Em algum momento Alcântara Machado compara a riqueza de detalhes dos inventários da época com a aridez dos testamentos lavrados desde então. Quem sabe um Alcântara Machado do século XXV não lança uma versão da Paulística sobre o século XXI analisando perfis de Facebook e publicações no Twitter. Imagino descrições líricas sobre coxinha e mortadela.

Riquíssima a fonte a ser pesquisada, extrema a perícia exigida ao pesquisador. E Alcântara Machado organizou com maestria os achados, em uma adequada divisão em capítulos por assunto. Dá para ter uma bela imagem de como era a vida do bandeirante dos séculos XVI e XVII em Piratininga. Comparado com Minas e Bahia, é tipo comparar neandertais a Homo sapiens. Apesar de serem espécies muito parecidas, o conteúdo cultural dos achados nas cavernas dos neandertais é bem mais pobre, praticamente inexistente. A tal fortuna do bandeirante só vai aparecer mesmo quando vem o ouro. Nesse meio tempo, ele se vira no cultivo e na pecuária de subsistência (e sub-existência dos escravos índios) e da pilhagem da floresta e das tribos, que parece uma espécie de supermercado a que se recorre quando necessário. Exceto Clemente Álvares, o ferreiro diferentão (já mencionado por Jorge Caldeira no livro discutido neste grupo).

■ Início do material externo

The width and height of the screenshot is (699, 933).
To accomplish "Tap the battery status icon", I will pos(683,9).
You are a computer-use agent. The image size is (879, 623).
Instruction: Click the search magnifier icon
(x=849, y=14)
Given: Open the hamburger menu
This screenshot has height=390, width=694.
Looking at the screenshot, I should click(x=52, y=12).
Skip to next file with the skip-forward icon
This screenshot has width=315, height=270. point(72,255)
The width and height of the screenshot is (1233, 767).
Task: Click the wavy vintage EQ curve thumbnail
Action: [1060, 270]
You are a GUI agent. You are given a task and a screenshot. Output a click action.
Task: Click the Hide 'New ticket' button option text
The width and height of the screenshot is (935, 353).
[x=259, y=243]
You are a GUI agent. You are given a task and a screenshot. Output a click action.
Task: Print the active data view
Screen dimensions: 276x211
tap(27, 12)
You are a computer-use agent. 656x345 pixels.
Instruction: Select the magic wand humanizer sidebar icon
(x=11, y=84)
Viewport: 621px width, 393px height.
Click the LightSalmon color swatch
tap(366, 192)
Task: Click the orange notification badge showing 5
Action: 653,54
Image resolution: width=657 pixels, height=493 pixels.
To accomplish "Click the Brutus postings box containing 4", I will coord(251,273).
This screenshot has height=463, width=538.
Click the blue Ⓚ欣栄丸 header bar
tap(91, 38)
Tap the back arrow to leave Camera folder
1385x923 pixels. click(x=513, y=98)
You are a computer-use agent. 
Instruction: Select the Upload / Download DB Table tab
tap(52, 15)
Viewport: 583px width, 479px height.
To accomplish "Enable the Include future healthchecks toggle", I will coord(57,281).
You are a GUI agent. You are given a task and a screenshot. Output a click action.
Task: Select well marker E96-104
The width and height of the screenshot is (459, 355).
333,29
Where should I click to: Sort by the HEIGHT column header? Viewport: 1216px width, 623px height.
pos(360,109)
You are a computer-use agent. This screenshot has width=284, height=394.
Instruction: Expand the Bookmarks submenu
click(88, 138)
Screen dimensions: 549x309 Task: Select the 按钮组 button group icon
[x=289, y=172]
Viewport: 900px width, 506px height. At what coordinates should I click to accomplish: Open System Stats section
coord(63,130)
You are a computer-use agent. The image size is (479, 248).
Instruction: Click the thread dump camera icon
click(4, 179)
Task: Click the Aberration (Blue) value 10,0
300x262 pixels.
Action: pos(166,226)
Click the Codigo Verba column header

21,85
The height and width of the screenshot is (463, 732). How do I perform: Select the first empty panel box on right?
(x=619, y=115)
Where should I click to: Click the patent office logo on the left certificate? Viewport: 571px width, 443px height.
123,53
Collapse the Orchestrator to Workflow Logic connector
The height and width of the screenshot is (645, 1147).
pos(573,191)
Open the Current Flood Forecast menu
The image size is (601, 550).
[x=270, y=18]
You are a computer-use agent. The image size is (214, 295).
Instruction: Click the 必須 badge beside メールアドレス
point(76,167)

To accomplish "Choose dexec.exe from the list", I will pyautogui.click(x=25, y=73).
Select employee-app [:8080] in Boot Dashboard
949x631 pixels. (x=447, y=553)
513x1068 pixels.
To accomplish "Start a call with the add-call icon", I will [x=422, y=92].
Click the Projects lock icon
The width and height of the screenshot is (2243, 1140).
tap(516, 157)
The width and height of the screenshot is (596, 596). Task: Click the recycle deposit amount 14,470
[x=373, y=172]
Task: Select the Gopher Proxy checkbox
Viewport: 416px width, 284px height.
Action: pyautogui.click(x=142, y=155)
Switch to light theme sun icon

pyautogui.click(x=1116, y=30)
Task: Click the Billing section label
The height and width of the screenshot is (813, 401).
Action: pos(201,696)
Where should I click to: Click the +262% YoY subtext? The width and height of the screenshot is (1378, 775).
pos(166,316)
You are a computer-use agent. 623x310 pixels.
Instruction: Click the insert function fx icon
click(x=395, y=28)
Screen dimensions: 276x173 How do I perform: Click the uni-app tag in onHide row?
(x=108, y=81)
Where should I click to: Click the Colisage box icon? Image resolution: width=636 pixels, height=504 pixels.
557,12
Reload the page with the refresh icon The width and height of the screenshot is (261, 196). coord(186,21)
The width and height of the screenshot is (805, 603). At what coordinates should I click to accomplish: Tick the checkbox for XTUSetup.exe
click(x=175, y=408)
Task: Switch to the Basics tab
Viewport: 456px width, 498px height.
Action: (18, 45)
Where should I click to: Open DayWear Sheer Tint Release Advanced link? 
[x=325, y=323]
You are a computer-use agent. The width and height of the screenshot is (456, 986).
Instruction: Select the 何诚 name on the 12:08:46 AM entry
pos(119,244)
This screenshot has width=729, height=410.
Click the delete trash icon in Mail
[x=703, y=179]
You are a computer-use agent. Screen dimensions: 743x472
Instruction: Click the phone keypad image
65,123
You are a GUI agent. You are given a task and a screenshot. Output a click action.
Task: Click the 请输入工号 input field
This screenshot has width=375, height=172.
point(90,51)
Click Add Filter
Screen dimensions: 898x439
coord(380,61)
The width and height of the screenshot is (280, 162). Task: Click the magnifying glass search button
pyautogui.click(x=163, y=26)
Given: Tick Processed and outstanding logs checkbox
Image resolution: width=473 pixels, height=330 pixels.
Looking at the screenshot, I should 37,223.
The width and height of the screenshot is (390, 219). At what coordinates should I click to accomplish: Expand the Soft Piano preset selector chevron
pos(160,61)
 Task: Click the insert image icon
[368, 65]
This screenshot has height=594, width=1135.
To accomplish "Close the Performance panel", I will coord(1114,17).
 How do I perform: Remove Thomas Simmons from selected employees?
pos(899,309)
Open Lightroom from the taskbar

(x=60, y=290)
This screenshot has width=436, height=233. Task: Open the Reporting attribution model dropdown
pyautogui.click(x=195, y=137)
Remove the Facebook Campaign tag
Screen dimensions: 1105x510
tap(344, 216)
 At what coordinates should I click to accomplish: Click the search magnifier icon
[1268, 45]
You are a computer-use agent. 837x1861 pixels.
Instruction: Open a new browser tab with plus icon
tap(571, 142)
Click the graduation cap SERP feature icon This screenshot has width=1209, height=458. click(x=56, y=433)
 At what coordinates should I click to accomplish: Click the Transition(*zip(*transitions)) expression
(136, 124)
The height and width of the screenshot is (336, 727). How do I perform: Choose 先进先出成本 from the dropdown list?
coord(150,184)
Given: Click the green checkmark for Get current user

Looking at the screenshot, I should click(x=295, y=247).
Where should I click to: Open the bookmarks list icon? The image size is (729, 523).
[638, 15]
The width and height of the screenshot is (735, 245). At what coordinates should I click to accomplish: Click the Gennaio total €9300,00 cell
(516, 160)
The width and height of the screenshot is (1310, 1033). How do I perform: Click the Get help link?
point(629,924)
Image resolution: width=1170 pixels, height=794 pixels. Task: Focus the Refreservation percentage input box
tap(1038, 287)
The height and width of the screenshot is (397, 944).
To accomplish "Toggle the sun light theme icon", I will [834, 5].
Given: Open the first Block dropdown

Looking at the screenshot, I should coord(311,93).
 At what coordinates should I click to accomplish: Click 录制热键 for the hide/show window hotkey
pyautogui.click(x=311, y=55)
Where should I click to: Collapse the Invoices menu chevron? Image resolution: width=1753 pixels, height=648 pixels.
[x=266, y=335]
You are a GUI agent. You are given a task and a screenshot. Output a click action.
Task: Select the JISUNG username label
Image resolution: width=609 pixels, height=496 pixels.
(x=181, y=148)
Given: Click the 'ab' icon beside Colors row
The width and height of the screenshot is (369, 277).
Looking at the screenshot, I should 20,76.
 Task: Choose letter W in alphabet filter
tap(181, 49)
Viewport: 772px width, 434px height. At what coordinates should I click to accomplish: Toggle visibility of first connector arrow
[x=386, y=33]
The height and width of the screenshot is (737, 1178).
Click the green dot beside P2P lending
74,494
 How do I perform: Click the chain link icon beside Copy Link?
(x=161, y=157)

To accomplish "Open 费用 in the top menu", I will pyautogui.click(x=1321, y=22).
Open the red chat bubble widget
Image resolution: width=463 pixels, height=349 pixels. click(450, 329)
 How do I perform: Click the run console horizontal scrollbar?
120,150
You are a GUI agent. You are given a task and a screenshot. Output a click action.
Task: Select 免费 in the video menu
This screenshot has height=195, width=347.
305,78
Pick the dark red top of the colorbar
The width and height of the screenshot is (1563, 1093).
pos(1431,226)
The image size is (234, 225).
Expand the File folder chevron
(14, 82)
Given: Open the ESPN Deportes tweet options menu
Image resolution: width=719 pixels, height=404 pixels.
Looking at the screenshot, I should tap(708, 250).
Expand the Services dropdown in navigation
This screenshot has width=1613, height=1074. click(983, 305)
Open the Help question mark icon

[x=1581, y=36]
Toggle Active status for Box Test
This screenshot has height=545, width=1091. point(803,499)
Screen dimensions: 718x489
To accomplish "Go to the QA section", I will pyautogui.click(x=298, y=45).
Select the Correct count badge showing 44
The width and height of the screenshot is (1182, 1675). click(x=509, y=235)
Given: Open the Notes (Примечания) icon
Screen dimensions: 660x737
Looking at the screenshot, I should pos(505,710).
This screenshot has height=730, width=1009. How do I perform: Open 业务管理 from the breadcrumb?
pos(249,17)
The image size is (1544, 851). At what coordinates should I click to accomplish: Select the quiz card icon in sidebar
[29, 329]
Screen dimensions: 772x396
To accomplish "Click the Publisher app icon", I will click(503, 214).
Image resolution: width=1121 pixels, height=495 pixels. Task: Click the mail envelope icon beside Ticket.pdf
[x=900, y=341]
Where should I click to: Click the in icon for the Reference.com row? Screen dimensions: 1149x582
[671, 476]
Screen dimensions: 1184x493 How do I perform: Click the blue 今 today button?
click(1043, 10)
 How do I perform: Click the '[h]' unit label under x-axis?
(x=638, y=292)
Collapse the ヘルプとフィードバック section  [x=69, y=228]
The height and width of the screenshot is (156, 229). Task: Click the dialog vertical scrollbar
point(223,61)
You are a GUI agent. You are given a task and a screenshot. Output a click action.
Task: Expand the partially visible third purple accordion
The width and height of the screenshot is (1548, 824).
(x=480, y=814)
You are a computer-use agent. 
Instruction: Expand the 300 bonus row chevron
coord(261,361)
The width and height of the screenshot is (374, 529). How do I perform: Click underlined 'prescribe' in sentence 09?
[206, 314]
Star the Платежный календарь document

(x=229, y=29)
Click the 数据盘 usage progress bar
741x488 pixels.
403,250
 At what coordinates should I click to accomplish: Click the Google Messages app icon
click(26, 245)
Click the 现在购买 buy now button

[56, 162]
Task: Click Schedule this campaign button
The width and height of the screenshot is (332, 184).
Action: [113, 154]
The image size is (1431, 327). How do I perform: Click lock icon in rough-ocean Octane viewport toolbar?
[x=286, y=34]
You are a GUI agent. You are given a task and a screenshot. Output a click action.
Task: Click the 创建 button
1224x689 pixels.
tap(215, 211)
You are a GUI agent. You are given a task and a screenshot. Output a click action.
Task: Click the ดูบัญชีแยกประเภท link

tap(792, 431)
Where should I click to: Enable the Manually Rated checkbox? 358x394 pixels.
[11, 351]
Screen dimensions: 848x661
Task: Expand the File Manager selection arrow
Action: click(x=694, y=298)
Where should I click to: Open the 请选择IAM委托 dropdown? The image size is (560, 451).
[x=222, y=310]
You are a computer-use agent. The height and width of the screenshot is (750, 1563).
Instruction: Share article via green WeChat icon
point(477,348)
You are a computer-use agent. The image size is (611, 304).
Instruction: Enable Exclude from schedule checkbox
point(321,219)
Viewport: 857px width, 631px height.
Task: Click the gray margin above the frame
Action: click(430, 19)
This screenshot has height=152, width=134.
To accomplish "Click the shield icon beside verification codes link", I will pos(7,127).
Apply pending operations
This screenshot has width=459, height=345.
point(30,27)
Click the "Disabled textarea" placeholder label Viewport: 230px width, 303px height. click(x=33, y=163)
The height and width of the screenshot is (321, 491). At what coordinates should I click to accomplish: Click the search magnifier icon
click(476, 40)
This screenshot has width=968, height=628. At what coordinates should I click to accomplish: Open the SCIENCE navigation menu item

A riqueza relativa da fazenda em relação à vila, já colocadas, se não me engano, em Casa Grande & Senzala, aparece reforçada em São Paulo, onde a vila é ainda mais pobre. Faz mais sentido chamar uma fazenda do sertão de feudaloide do que um engenho, pois este tem sua estrutura — e a própria existência — integrada a um mercado transatlântico, ao passo que aquela é bem mais fechada, onde o cúmulo do comércio é a troca de índios por porrada. O engenho de açúcar de Pernambuco pode ser considerado a ponta da tecnologia da manufatura e do comércio dos séculos XVI e XVII, ao passo que no sertão mal havia moeda. O que havia mesmo era terra. Um terreno custava mais ou menos o preço de um vestido importado. Ou, havia tão pouca roupa que um vestido chegava a custar quase o preço de uma casa.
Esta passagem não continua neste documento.